# Bypass closet door track on carpet?



## Maine1 (Nov 11, 2012)

So we just had new carpet installed. Now we want to install a set of mirrored sliding bypass doors for a bedroom closet. It looks as though I should have gave this more thought! Apparently, the proper way to install the bottom track is before the carpet goes in. This is on a concrete floor too. I cant bring myself to cut the new carpet. Is there any way to secure it down over the carpet? Its just a guide and doesnt support weight. I was thinking about just laying it over the carpet and drilling through it and using tapcons, very carefully of course. The track is somewhat flimsy and will probably buckle and bend easily
Any other ideas?.


----------



## Maine1 (Nov 11, 2012)

Not sure but maybe I should have posted this in the flooring forum... 
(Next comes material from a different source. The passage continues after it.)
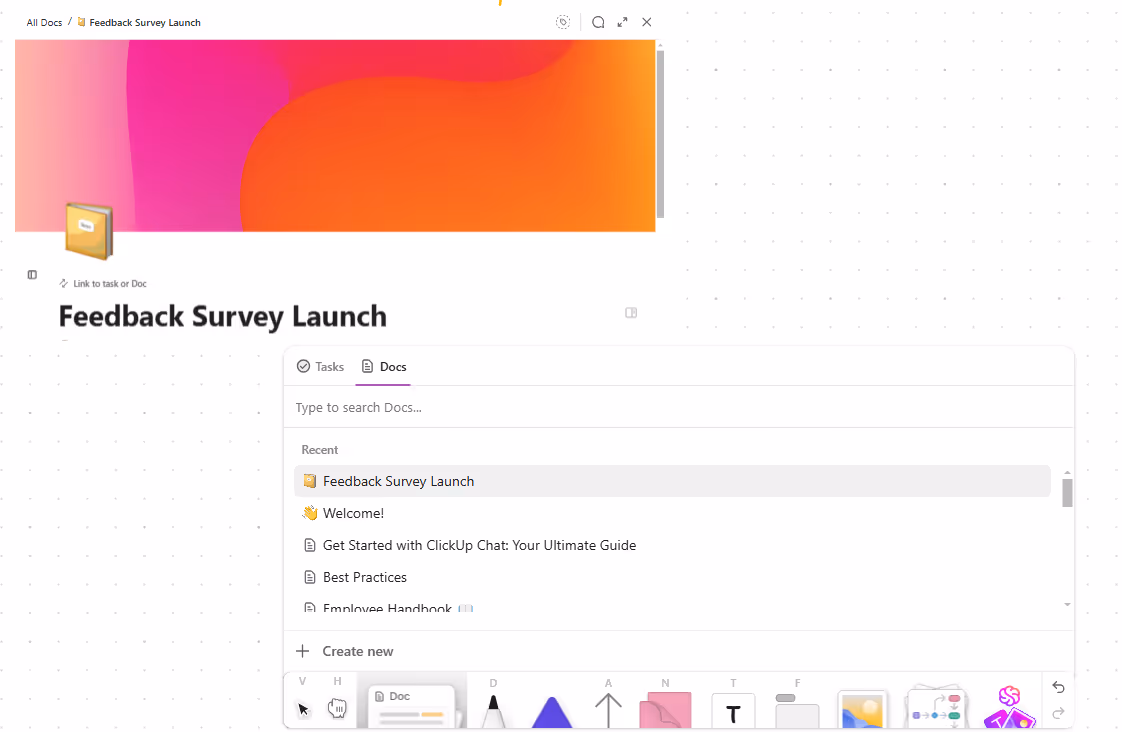
Task: Open the Insert Image tool
Action: [x=862, y=712]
I think maybe I could cut a long slit in the carpet where the track will go and remove a section of the padding, than put the carpet back and lay the track on top of the carpet and nail or tapcon in place.. Just not sure how this will look...


----------



## Maine1 (Nov 11, 2012)

So i just went ahead and tapconed the bottom track right over the carpet and pad... Worked just fine and looks good too.. I didnt have to mess with the new carpet other than drilling a couple holes through it.


----------